Exercise goal:
The data follows. Retype every entry exactly.

Items from a data source:
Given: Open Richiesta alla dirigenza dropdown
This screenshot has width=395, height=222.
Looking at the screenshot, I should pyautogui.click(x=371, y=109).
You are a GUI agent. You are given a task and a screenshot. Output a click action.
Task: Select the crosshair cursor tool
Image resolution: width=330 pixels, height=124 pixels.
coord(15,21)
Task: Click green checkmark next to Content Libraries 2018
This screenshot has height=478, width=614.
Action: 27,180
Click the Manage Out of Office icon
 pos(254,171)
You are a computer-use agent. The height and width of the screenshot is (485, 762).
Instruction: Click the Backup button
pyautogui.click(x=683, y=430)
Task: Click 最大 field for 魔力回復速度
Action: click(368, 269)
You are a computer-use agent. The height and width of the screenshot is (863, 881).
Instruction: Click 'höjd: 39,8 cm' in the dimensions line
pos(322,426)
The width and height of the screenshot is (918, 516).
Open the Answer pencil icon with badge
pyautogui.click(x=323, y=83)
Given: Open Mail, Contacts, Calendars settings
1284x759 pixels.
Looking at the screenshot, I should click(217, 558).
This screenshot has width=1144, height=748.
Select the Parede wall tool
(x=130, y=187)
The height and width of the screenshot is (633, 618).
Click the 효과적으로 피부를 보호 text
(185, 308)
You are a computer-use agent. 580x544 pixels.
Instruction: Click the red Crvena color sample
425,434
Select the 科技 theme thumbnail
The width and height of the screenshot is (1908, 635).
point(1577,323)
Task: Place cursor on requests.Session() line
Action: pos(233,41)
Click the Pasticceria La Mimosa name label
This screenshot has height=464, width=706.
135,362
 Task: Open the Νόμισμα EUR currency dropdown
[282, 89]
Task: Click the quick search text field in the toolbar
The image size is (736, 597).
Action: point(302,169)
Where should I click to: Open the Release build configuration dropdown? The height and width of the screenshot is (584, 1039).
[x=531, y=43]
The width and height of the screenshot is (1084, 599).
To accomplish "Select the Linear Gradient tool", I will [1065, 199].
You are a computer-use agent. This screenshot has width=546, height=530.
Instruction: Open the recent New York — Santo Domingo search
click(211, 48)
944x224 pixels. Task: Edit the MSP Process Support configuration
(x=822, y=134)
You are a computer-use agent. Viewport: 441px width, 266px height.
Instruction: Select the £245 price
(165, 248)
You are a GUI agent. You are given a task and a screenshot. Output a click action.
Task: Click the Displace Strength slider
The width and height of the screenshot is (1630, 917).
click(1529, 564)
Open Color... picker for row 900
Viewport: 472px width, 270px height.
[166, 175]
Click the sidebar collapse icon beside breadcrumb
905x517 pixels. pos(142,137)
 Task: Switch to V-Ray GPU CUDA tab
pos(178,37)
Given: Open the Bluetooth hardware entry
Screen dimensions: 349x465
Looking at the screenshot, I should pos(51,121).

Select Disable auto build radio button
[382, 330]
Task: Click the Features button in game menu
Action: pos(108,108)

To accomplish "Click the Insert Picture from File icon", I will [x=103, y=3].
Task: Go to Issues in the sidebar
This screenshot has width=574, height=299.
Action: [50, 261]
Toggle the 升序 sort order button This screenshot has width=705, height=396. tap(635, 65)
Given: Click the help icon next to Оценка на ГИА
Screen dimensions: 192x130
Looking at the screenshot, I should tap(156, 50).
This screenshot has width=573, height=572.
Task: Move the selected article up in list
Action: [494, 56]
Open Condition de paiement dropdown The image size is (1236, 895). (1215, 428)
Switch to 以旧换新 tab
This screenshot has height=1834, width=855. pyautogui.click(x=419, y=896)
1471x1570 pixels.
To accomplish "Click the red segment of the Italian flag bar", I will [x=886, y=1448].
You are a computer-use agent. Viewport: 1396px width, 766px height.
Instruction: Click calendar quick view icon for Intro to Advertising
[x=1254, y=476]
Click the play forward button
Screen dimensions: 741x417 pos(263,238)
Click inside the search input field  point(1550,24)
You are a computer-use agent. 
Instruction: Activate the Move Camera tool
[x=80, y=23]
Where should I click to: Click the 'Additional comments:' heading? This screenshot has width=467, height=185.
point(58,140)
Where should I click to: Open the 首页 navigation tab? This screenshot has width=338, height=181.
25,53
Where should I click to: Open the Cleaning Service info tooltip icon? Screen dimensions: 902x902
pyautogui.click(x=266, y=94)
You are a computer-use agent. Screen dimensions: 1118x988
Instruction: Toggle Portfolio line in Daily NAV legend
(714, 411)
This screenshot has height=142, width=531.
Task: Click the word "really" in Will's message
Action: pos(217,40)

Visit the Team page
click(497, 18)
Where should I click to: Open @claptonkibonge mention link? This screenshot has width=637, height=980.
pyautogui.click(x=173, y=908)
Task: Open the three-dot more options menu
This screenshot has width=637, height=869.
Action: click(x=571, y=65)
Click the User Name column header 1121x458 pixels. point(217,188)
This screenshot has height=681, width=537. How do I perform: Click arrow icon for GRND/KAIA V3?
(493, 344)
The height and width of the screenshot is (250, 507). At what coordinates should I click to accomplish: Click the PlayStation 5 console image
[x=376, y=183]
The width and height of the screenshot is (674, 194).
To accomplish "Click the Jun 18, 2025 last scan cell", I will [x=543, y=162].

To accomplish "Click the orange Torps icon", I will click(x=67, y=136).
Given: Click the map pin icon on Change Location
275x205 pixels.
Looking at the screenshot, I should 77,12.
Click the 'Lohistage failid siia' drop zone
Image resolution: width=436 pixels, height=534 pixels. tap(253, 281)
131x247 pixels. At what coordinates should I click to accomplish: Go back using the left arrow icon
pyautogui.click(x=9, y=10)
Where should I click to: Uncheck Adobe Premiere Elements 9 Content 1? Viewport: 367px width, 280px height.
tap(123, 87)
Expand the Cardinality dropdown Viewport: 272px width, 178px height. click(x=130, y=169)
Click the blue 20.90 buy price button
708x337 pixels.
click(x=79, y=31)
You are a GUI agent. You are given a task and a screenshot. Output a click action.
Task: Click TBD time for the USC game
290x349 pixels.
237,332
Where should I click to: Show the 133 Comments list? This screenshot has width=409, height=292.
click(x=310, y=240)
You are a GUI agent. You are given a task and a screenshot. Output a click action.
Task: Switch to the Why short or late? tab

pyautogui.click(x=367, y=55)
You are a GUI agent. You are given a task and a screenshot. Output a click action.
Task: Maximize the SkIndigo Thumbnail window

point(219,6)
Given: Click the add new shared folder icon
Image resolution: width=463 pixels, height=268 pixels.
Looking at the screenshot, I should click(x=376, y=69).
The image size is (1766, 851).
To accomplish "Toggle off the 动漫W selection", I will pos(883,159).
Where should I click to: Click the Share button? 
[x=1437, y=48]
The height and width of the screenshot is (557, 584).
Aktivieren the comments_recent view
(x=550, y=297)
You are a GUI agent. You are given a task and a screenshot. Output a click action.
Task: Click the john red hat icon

Task response:
Given: Open Richiesta alla dirigenza dropdown
This screenshot has width=395, height=222.
Looking at the screenshot, I should pyautogui.click(x=371, y=109).
You are a GUI agent. You are given a task and a screenshot. Output a click action.
Task: Select the crosshair cursor tool
Image resolution: width=330 pixels, height=124 pixels.
coord(15,21)
Task: Click green checkmark next to Content Libraries 2018
This screenshot has height=478, width=614.
Action: 27,180
Click the Manage Out of Office icon
 pos(254,171)
You are a computer-use agent. The height and width of the screenshot is (485, 762).
Instruction: Click the Backup button
pyautogui.click(x=683, y=430)
Task: Click 最大 field for 魔力回復速度
Action: click(368, 269)
You are a computer-use agent. The height and width of the screenshot is (863, 881).
Instruction: Click 'höjd: 39,8 cm' in the dimensions line
pos(322,426)
The width and height of the screenshot is (918, 516).
Open the Answer pencil icon with badge
pyautogui.click(x=323, y=83)
Given: Open Mail, Contacts, Calendars settings
1284x759 pixels.
Looking at the screenshot, I should click(217, 558).
This screenshot has width=1144, height=748.
Select the Parede wall tool
(x=130, y=187)
The height and width of the screenshot is (633, 618).
Click the 효과적으로 피부를 보호 text
(185, 308)
You are a computer-use agent. 580x544 pixels.
Instruction: Click the red Crvena color sample
425,434
Select the 科技 theme thumbnail
The width and height of the screenshot is (1908, 635).
point(1577,323)
Task: Place cursor on requests.Session() line
Action: pos(233,41)
Click the Pasticceria La Mimosa name label
This screenshot has height=464, width=706.
135,362
 Task: Open the Νόμισμα EUR currency dropdown
[282, 89]
Task: Click the quick search text field in the toolbar
The image size is (736, 597).
Action: point(302,169)
Where should I click to: Open the Release build configuration dropdown? The height and width of the screenshot is (584, 1039).
[x=531, y=43]
The width and height of the screenshot is (1084, 599).
To accomplish "Select the Linear Gradient tool", I will [1065, 199].
You are a computer-use agent. This screenshot has width=546, height=530.
Instruction: Open the recent New York — Santo Domingo search
click(211, 48)
944x224 pixels. Task: Edit the MSP Process Support configuration
(x=822, y=134)
You are a computer-use agent. Viewport: 441px width, 266px height.
Instruction: Select the £245 price
(165, 248)
You are a GUI agent. You are given a task and a screenshot. Output a click action.
Task: Click the Displace Strength slider
The width and height of the screenshot is (1630, 917).
click(1529, 564)
Open Color... picker for row 900
Viewport: 472px width, 270px height.
[166, 175]
Click the sidebar collapse icon beside breadcrumb
905x517 pixels. pos(142,137)
 Task: Switch to V-Ray GPU CUDA tab
pos(178,37)
Given: Open the Bluetooth hardware entry
Screen dimensions: 349x465
Looking at the screenshot, I should pos(51,121).

Select Disable auto build radio button
[382, 330]
Task: Click the Features button in game menu
Action: pos(108,108)

To accomplish "Click the Insert Picture from File icon", I will [x=103, y=3].
Task: Go to Issues in the sidebar
This screenshot has width=574, height=299.
Action: [50, 261]
Toggle the 升序 sort order button This screenshot has width=705, height=396. tap(635, 65)
Given: Click the help icon next to Оценка на ГИА
Screen dimensions: 192x130
Looking at the screenshot, I should tap(156, 50).
This screenshot has width=573, height=572.
Task: Move the selected article up in list
Action: [494, 56]
Open Condition de paiement dropdown The image size is (1236, 895). (1215, 428)
Switch to 以旧换新 tab
This screenshot has height=1834, width=855. pyautogui.click(x=419, y=896)
1471x1570 pixels.
To accomplish "Click the red segment of the Italian flag bar", I will [x=886, y=1448].
You are a computer-use agent. Viewport: 1396px width, 766px height.
Instruction: Click calendar quick view icon for Intro to Advertising
[x=1254, y=476]
Click the play forward button
Screen dimensions: 741x417 pos(263,238)
Click inside the search input field  point(1550,24)
You are a computer-use agent. 
Instruction: Activate the Move Camera tool
[x=80, y=23]
Where should I click to: Click the 'Additional comments:' heading? This screenshot has width=467, height=185.
point(58,140)
Where should I click to: Open the 首页 navigation tab? This screenshot has width=338, height=181.
25,53
Where should I click to: Open the Cleaning Service info tooltip icon? Screen dimensions: 902x902
pyautogui.click(x=266, y=94)
You are a computer-use agent. Screen dimensions: 1118x988
Instruction: Toggle Portfolio line in Daily NAV legend
(714, 411)
This screenshot has height=142, width=531.
Task: Click the word "really" in Will's message
Action: pos(217,40)

Visit the Team page
click(497, 18)
Where should I click to: Open @claptonkibonge mention link? This screenshot has width=637, height=980.
pyautogui.click(x=173, y=908)
Task: Open the three-dot more options menu
This screenshot has width=637, height=869.
Action: click(x=571, y=65)
Click the User Name column header 1121x458 pixels. point(217,188)
This screenshot has height=681, width=537. How do I perform: Click arrow icon for GRND/KAIA V3?
(493, 344)
The height and width of the screenshot is (250, 507). At what coordinates should I click to accomplish: Click the PlayStation 5 console image
[x=376, y=183]
The width and height of the screenshot is (674, 194).
To accomplish "Click the Jun 18, 2025 last scan cell", I will [x=543, y=162].

To accomplish "Click the orange Torps icon", I will click(x=67, y=136).
Given: Click the map pin icon on Change Location
275x205 pixels.
Looking at the screenshot, I should 77,12.
Click the 'Lohistage failid siia' drop zone
Image resolution: width=436 pixels, height=534 pixels. tap(253, 281)
131x247 pixels. At what coordinates should I click to accomplish: Go back using the left arrow icon
pyautogui.click(x=9, y=10)
Where should I click to: Uncheck Adobe Premiere Elements 9 Content 1? Viewport: 367px width, 280px height.
tap(123, 87)
Expand the Cardinality dropdown Viewport: 272px width, 178px height. click(x=130, y=169)
Click the blue 20.90 buy price button
708x337 pixels.
click(x=79, y=31)
You are a GUI agent. You are given a task and a screenshot. Output a click action.
Task: Click TBD time for the USC game
290x349 pixels.
237,332
Where should I click to: Show the 133 Comments list? This screenshot has width=409, height=292.
click(x=310, y=240)
You are a GUI agent. You are given a task and a screenshot. Output a click action.
Task: Switch to the Why short or late? tab

pyautogui.click(x=367, y=55)
You are a GUI agent. You are given a task and a screenshot. Output a click action.
Task: Maximize the SkIndigo Thumbnail window

point(219,6)
Given: Click the add new shared folder icon
Image resolution: width=463 pixels, height=268 pixels.
Looking at the screenshot, I should click(x=376, y=69).
The image size is (1766, 851).
To accomplish "Toggle off the 动漫W selection", I will pos(883,159).
Where should I click to: Click the Share button? 
[x=1437, y=48]
The height and width of the screenshot is (557, 584).
Aktivieren the comments_recent view
(x=550, y=297)
You are a GUI agent. You are given a task and a screenshot. Output a click action.
Task: Click the john red hat icon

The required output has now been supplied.